Diseño maximalista ecléctico
textiles saturados ■ mobiliario de colores ■ mármol ajedrezado ■ latón
Durante años el buen gusto se ha medido en metros de blanco vacío. Menos ha sido más, y el silencio visual se convirtió en sinónimo de sofisticación. Pero hay una diferencia enorme entre un minimalismo elegido con conciencia y un minimalismo impuesto por miedo a equivocarse. El maximalismo ecléctico parte de otro lugar: no acumula por indecisión, acumula por convicción. Cada color, cada textura, cada objeto está ahí porque alguien lo decidió, no porque nadie se atrevió a quitarlo. Es un estilo que exige más criterio que el minimalismo, no menos: sin reglas de sustracción que lo salven, todo depende del equilibrio entre las piezas. Hoy hablamos de una combinación que abraza esa complejidad y la convierte en identidad.
Textiles saturados
El texil es el hilo conductor de todo el espacio: naranja quemado, azul noche, verde oliva, ciruela. No se trata de un color protagonista sobre fondo neutro, sino de varios colores con el mismo peso visual dialogando entre sí. La clave está en tratarlos como una paleta de arte — cada tono elegido con la misma intención que un pintor mezcla su gama — y no como una acumulación de piezas sueltas. El textil en distinstas texturas — terciopelo, cuero, lino o raso — aporta además una densidad táctil que ancla la intensidad cromática.
Mobiliario de colores
Frente a la pared blanca que retrocede, un aparador verde oliva avanza y construye volumen. Pintar la carpintería completa — estanterías, molduras, paneles — en un mismo tono satura el fondo y permite que los objetos expuestos funcionen como las verdaderas notas de color sobre un lienzo ya trabajado. Es una decisión arquitectónica antes que decorativa: el color deja de ser un acabado y pasa a ser estructura.
Mármol ajedrezado
El suelo a cuadros blancos y negros introduce el único patrón geométrico puro en un espacio donde todo lo demás es orgánico o irregular. Cumple una función casi silenciosa pero esencial: ordena.
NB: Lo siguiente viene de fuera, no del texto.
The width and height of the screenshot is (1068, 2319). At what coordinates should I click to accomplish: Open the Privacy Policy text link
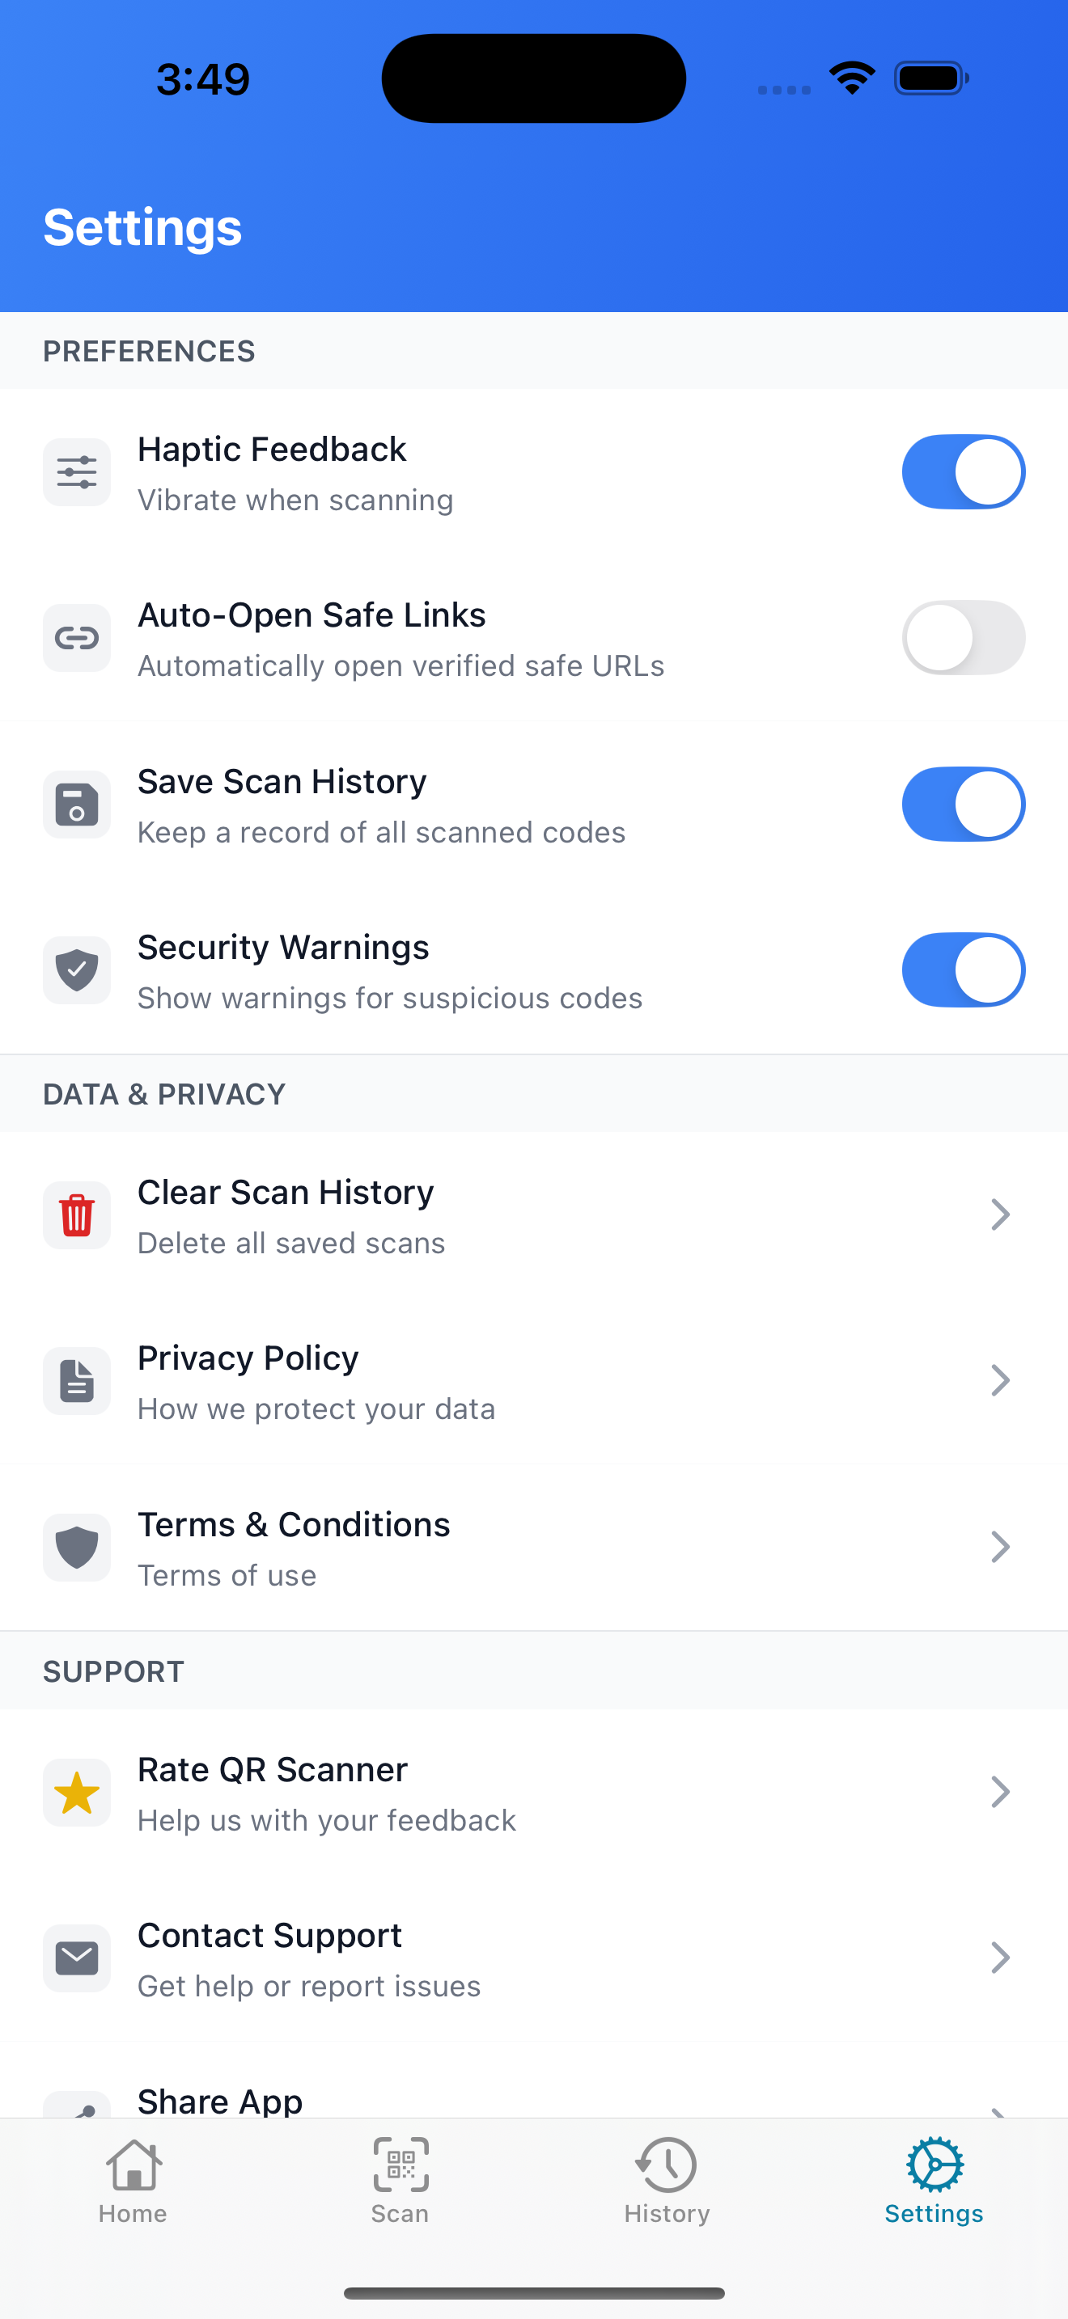point(248,1358)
En un maximalismo bien resuelto siempre hay un elemento que impone ritmo y evita que la abundancia se perciba como caos. Aquí ese elemento es el suelo.
Latón
El latón aparece en grifería, apliques y detalles puntuales, y actúa como el metal que templa toda esta paleta de color. Frente al negro mate o el cromo frío, el latón tiene una calidez que dialoga mejor con los tonos tierra y los terciopelos saturados, sin robarles protagonismo. Su brillo es discreto, casi de fondo, pero necesario.
Ficha de combinación
- Materiales: Textil, mobiliario madera pintada, mármol, latón
- Paleta: Naranja quemado, azul noche, verde oliva, ciruela, blanco y negro
- Usos ideales: Salones, dormitorios principales, despachos con carácter, espacios de uso diario donde se busca calidez y personalidad
- Sensación general: Cálida, envolvente, atrevida. Un espacio que no pide permiso.